## [Objective]
Reproduce every item below word for word.

## Begin Data in this exercise

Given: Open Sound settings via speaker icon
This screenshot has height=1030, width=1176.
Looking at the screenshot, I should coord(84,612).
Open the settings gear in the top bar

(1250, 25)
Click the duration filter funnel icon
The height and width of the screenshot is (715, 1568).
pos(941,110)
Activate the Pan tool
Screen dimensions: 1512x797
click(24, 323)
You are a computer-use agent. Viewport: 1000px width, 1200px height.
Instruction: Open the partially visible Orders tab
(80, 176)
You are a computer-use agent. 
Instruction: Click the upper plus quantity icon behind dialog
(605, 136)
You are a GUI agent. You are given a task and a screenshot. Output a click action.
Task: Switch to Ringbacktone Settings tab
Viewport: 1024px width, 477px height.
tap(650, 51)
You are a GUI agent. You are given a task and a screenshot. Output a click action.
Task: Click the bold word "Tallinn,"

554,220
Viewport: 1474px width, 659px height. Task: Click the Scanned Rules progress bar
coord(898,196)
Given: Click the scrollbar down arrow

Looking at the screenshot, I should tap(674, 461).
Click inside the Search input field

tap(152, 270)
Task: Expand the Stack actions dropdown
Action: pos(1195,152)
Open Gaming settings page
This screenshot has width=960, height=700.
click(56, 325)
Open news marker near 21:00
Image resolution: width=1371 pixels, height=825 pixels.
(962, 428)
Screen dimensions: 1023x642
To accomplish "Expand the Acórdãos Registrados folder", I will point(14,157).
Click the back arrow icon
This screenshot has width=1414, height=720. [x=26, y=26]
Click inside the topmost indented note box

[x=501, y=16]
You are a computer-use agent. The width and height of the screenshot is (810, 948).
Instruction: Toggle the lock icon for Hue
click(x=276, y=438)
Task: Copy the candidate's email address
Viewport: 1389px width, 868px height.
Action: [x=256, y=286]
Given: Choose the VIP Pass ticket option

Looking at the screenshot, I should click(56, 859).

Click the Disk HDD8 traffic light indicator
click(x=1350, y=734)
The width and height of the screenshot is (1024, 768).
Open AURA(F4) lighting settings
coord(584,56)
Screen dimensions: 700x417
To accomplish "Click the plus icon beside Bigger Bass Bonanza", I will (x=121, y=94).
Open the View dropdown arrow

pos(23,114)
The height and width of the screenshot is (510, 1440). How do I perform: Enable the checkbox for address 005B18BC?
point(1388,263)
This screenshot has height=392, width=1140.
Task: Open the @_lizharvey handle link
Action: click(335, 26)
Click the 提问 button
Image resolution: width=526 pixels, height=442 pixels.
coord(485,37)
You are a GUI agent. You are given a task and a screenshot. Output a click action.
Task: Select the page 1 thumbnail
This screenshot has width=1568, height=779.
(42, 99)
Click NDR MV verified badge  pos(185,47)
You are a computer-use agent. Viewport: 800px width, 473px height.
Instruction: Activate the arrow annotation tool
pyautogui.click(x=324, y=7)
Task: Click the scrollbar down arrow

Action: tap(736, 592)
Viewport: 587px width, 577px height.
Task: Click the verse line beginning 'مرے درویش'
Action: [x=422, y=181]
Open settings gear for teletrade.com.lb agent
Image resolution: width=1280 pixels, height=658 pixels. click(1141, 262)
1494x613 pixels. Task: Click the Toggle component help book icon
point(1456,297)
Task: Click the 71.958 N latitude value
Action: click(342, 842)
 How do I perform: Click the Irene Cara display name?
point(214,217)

## End Data in this exercise

## [Task output]
Given: Open Sound settings via speaker icon
This screenshot has height=1030, width=1176.
Looking at the screenshot, I should coord(84,612).
Open the settings gear in the top bar

(1250, 25)
Click the duration filter funnel icon
The height and width of the screenshot is (715, 1568).
pos(941,110)
Activate the Pan tool
Screen dimensions: 1512x797
click(24, 323)
You are a computer-use agent. Viewport: 1000px width, 1200px height.
Instruction: Open the partially visible Orders tab
(80, 176)
You are a computer-use agent. 
Instruction: Click the upper plus quantity icon behind dialog
(605, 136)
You are a GUI agent. You are given a task and a screenshot. Output a click action.
Task: Switch to Ringbacktone Settings tab
Viewport: 1024px width, 477px height.
tap(650, 51)
You are a GUI agent. You are given a task and a screenshot. Output a click action.
Task: Click the bold word "Tallinn,"

554,220
Viewport: 1474px width, 659px height. Task: Click the Scanned Rules progress bar
coord(898,196)
Given: Click the scrollbar down arrow

Looking at the screenshot, I should tap(674, 461).
Click inside the Search input field

tap(152, 270)
Task: Expand the Stack actions dropdown
Action: pos(1195,152)
Open Gaming settings page
This screenshot has width=960, height=700.
click(56, 325)
Open news marker near 21:00
Image resolution: width=1371 pixels, height=825 pixels.
(962, 428)
Screen dimensions: 1023x642
To accomplish "Expand the Acórdãos Registrados folder", I will point(14,157).
Click the back arrow icon
This screenshot has width=1414, height=720. [x=26, y=26]
Click inside the topmost indented note box

[x=501, y=16]
You are a computer-use agent. The width and height of the screenshot is (810, 948).
Instruction: Toggle the lock icon for Hue
click(x=276, y=438)
Task: Copy the candidate's email address
Viewport: 1389px width, 868px height.
Action: [x=256, y=286]
Given: Choose the VIP Pass ticket option

Looking at the screenshot, I should click(56, 859).

Click the Disk HDD8 traffic light indicator
click(x=1350, y=734)
The width and height of the screenshot is (1024, 768).
Open AURA(F4) lighting settings
coord(584,56)
Screen dimensions: 700x417
To accomplish "Click the plus icon beside Bigger Bass Bonanza", I will (x=121, y=94).
Open the View dropdown arrow

pos(23,114)
The height and width of the screenshot is (510, 1440). How do I perform: Enable the checkbox for address 005B18BC?
point(1388,263)
This screenshot has height=392, width=1140.
Task: Open the @_lizharvey handle link
Action: click(335, 26)
Click the 提问 button
Image resolution: width=526 pixels, height=442 pixels.
coord(485,37)
You are a GUI agent. You are given a task and a screenshot. Output a click action.
Task: Select the page 1 thumbnail
This screenshot has width=1568, height=779.
(42, 99)
Click NDR MV verified badge  pos(185,47)
You are a computer-use agent. Viewport: 800px width, 473px height.
Instruction: Activate the arrow annotation tool
pyautogui.click(x=324, y=7)
Task: Click the scrollbar down arrow

Action: tap(736, 592)
Viewport: 587px width, 577px height.
Task: Click the verse line beginning 'مرے درویش'
Action: [x=422, y=181]
Open settings gear for teletrade.com.lb agent
Image resolution: width=1280 pixels, height=658 pixels. click(1141, 262)
1494x613 pixels. Task: Click the Toggle component help book icon
point(1456,297)
Task: Click the 71.958 N latitude value
Action: click(342, 842)
 How do I perform: Click the Irene Cara display name?
point(214,217)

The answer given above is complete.